Discipleship U is billed as a weekend with “dynamic sessions of worship, disciple-building talks and activities, service and fun.” Organizers are collaborating with NET Ministries — National Evangelization Teams — to run the sessions.
Unlike other diocesan youth programs, this one is designed specifically for teens who are considered leaders by their pastors and youth ministers.
All youths have gifts to give, Noll said. Teens with leadership skills are more likely to talk about their faith, and she believes disciple-building should bear fruit in the form of evangelization.
“The hope is that they’ll be able to share what they’re learning with their friends and their families,” said Noll.
Vocations to the religious life or priesthood could be “indirect fruits,” she noted, although the training will not address that topic directly.
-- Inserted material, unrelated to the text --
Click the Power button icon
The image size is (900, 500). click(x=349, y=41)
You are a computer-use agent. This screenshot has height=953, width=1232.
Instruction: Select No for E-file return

“Mostly, we just want people to get closer to God,” Noll said.
And, when they do, anyone who is being called to a religious life will hear God’s call. “To me, there will be a natural flow to vocations,” she said.
Her approach to youth ministry — particularly in reaching out to junior high students — takes into account the various stages of life, Noll explained.
Junior high is a time when many teens are thinking specifically about the big questions — Who am I? Who is God?, etc.
“By high school, you’re thinking about ‘Where am I going?’” she said.
Noll hopes the high school leadership program will bring to fruition those seeds of faith already planted.
“It’s really building intentional disciples,” she said.